Votare quando? A febbraio? No, non se parla neanche, sostiene Giorgio Napolitano, «non ci sono le condizioni» per sciogliere le Camere prima del tempo. E poi perché, per ritrovarsi un Grillo al 25 per cento e magari pure un Ingroia candidato premier? No, non scherziamo nemmeno, è una cosa «senza senso» che rischia solo dar spazio all'antipolitica. Piuttosto, avverte il capo dello Stato, i partiti si diano una mossa perché da qui ad aprile c'è molto da fare: la legge di stabilità, i tagli alla spesa pubblica, gli impegni con l'Europa. Ma soprattutto, e questo è il punto-chiave del messaggio quirinalizio, serve una nuova legge elettorale che dia «stabilità e governabilità» all'ancora sbalestrato Belpaese.

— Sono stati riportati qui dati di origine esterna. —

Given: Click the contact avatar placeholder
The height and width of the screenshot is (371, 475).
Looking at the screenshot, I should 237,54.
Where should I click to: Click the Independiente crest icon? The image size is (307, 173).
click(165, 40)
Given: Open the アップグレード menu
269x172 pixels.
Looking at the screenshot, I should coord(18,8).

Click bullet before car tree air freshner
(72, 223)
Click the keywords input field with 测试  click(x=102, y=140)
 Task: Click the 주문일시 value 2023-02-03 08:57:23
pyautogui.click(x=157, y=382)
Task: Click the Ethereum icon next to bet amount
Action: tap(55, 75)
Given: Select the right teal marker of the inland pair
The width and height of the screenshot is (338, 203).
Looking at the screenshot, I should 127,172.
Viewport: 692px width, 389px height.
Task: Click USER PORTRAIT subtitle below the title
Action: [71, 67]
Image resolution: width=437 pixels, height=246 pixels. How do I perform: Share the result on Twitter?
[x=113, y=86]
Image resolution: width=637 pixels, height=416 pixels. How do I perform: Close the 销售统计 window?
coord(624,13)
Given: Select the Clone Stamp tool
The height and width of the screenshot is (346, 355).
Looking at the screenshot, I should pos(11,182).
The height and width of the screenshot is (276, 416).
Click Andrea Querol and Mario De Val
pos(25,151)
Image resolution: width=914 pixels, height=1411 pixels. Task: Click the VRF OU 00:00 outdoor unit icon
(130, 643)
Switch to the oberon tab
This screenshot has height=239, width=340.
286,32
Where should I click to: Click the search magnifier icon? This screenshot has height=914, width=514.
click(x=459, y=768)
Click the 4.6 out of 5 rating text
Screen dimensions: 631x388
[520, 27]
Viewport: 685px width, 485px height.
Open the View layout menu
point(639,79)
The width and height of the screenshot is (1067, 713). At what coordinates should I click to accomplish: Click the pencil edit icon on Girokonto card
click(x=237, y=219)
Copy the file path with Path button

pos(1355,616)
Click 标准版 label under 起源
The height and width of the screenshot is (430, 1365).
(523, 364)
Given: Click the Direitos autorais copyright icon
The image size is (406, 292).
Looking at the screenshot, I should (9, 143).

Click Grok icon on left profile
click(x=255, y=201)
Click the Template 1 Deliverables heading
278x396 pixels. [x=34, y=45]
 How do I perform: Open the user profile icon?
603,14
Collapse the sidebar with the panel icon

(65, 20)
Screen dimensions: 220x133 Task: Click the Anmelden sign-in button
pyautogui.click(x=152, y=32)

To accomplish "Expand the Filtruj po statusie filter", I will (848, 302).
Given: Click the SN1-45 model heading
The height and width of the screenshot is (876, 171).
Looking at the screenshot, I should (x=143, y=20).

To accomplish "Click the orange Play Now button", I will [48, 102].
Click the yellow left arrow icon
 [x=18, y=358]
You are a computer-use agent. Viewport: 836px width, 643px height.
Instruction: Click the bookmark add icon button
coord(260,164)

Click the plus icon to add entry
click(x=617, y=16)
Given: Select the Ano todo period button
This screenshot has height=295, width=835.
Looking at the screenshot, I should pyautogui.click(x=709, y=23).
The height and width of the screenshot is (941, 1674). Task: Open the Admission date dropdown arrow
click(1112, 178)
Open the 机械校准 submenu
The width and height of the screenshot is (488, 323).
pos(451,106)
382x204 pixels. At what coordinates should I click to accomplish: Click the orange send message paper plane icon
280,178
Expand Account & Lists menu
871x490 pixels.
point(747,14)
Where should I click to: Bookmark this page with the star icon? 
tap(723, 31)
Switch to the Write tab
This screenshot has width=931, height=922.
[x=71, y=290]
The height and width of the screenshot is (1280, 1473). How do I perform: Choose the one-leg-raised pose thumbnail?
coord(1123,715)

Con un comunicato informale e molto asciutto, quattro righe appena, il Colle soffoca sul nascere il progetto dell'election-day. A lanciare l'idea era stato Pier Ferdinando Casini: per risparmiare qualche centinaio di milioni, aveva detto il leader dell'Udc, si potrebbero accorpare le prossime Politiche alle Regionali del Lazio e della Lombardia. Angelino Alfano e Roberto Maroni si erano subito detti d'accordo, Pier Luigi Bersani invece si era mostrato assai più tiepido: «Non possiamo fare noi i vigili, per fortuna Napolitano sa benissimo dirigere il traffico».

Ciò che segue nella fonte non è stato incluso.